I don't believe the fable about the tortoise and the hare. Every time I read it I'm like, "Nope, wouldn't happen - the hare would smash it." It's a tortoise! I had a tortoise growing up and it was really slow. I had rabbits too - not hares, admittedly, who has hares? - and they can shift if they want to. Actually we had this really brilliant rescue rabbit called Kevin - good name isn't it? - who used to pick fights with the neighbourhood cats. It's how he met his end, Kevin - he had a running feud with the street's hardest cat. The tortoise never did anything like that, just dragged himself around eating cucumber. Really slowly.
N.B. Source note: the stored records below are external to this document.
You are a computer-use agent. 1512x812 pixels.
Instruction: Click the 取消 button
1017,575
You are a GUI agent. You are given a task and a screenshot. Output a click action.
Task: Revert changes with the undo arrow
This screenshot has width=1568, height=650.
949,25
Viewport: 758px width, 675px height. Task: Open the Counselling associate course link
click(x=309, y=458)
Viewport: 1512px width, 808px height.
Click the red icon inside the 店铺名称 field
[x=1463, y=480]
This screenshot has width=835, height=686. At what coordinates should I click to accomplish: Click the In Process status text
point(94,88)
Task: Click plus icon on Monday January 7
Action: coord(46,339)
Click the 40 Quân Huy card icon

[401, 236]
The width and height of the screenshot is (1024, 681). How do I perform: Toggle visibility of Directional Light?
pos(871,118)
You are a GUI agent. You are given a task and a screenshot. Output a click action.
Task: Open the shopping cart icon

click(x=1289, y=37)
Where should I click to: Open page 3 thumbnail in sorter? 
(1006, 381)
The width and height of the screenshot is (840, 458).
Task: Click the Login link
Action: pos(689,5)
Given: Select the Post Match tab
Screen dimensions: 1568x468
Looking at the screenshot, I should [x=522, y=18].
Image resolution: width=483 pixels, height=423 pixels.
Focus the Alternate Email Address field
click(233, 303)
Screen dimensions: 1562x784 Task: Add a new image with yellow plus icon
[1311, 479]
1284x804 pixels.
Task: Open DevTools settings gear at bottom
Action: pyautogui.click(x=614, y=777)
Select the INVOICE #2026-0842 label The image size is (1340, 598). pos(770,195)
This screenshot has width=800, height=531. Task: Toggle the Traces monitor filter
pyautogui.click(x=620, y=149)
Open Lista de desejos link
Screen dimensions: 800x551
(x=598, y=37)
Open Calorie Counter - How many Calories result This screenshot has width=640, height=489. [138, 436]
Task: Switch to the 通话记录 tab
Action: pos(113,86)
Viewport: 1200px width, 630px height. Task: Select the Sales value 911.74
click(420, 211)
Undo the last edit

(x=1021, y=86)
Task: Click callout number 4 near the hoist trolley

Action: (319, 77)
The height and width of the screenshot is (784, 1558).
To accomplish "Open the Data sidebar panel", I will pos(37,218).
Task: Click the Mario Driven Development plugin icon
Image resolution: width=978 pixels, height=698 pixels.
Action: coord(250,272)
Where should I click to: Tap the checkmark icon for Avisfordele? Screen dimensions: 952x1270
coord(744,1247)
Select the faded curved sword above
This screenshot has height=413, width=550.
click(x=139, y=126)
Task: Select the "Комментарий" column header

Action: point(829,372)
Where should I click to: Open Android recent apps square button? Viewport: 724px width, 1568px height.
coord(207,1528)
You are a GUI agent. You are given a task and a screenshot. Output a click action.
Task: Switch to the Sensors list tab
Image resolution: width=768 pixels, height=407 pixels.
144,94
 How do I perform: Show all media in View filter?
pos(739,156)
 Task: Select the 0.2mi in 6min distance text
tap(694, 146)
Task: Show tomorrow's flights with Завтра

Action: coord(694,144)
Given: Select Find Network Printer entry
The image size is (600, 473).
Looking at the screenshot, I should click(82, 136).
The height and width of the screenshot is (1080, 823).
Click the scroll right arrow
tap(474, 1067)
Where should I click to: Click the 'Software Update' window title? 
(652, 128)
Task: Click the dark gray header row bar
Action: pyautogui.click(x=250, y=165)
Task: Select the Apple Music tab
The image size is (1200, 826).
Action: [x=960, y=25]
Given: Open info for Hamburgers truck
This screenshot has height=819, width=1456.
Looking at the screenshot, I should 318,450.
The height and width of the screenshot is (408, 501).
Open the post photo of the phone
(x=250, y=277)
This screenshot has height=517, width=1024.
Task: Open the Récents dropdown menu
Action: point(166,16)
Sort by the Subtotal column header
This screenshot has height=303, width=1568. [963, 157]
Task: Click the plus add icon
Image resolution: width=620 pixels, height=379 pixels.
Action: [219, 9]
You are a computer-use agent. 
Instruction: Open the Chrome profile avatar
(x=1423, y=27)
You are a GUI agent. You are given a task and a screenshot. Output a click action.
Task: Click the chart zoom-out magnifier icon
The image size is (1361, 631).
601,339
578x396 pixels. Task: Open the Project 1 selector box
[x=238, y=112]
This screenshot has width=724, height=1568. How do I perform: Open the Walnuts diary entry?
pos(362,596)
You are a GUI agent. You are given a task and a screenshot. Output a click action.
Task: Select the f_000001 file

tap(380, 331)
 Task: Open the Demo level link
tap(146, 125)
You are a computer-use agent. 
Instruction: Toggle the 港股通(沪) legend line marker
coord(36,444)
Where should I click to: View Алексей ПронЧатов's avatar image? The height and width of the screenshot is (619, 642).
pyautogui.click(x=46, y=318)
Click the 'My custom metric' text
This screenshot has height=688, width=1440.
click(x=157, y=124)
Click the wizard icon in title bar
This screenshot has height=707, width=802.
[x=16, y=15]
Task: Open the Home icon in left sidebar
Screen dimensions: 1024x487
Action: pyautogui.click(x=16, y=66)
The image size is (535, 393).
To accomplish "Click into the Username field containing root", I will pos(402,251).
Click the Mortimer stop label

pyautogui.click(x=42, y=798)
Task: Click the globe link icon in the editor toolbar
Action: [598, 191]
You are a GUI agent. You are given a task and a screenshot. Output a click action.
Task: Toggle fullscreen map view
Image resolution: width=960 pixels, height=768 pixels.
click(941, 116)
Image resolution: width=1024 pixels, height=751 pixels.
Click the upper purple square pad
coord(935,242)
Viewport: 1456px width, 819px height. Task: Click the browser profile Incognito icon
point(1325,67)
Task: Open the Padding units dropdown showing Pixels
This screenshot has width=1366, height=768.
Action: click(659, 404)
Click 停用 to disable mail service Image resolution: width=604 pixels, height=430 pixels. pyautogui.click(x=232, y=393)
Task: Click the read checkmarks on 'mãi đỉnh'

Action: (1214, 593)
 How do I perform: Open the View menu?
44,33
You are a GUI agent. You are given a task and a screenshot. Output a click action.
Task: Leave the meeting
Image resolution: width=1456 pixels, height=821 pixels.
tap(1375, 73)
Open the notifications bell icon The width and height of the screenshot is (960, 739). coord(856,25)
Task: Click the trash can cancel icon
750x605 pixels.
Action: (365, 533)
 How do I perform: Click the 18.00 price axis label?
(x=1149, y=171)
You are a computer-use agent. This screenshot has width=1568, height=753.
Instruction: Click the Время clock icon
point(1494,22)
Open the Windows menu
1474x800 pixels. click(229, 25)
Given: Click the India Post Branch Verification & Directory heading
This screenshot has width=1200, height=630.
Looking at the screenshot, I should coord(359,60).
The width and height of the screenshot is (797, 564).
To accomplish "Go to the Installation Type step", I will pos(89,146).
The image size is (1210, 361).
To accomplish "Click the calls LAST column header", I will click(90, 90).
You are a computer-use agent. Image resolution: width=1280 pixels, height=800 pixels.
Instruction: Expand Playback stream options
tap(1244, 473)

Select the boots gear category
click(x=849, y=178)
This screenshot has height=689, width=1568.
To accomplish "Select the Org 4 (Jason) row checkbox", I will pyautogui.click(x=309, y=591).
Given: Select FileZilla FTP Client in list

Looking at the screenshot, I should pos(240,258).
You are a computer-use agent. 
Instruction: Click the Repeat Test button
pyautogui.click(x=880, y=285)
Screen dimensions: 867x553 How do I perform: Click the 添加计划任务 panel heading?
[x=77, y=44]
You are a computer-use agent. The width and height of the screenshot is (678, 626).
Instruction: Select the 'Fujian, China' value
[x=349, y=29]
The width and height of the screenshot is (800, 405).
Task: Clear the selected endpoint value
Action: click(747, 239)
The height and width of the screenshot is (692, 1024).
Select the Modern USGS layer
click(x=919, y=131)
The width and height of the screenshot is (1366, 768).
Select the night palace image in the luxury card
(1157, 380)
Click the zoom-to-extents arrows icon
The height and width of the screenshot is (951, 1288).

Maybe that's why I can't take it easy in video games. I can't go slowly because I don't want to, it's boring. And I feel like those cheeky game developers bloody know it, and play on it. They know that if they give me the keys to a game's speed, I'll trip myself up far more than they ever could.

Come on, beat me if you can!

Hoppenhelm does this - it's what got me thinking about it. Hoppenhelm is a mobile game by Swedish team Bun Gun. It's a 'one life, see how far you can get' game with high scores.

All you do is hop a knight sideways one space at a time, and your hops are your score. It's up to you when you move and there's no time pressure beyond lava slowly rising (and lowering each hop forward you make). Enemies generally wait where they are, and traps and crumbly platforms you can see in advance. In other words, when you lose a heart of health, it's down to your unforced error.

Slow and steady wins the race, then. I can almost see the developers mouthing it. But they're mouthing it while grinning.

Maybe it's the game's music. Maybe it's the coercing plod of the Hoppenhelm beat urging me forward, playing on my desire to tap along in time. Maybe it's the lure of constant motion. Or maybe it's because I look at the health hearts, and bats and snakes, and weapons and chests, and think 'Oh I know this' and decide I really ought to be running, not walking, because I've played this kind of game a hundred times before thank you very much.

Whatever it is, I cannot stay slow and steady for long. Each run, I speed up and take a chance I shouldn't, and I die, and a piece of patience floats away. And now I'm also contending with a desire to rush back to where I died in order to push further this time. I spiral, in other words. My patience runs out, my concentration goes, and I throw my phone in the sea. The more I think about it, the more I believe your first few goes are the ones you'll score highly on - before the mind games kick in.

Give it a go - Hoppenhelm is free. Try to beat my 514 high score. Have you got the patience for it?

Tortoise, or hare?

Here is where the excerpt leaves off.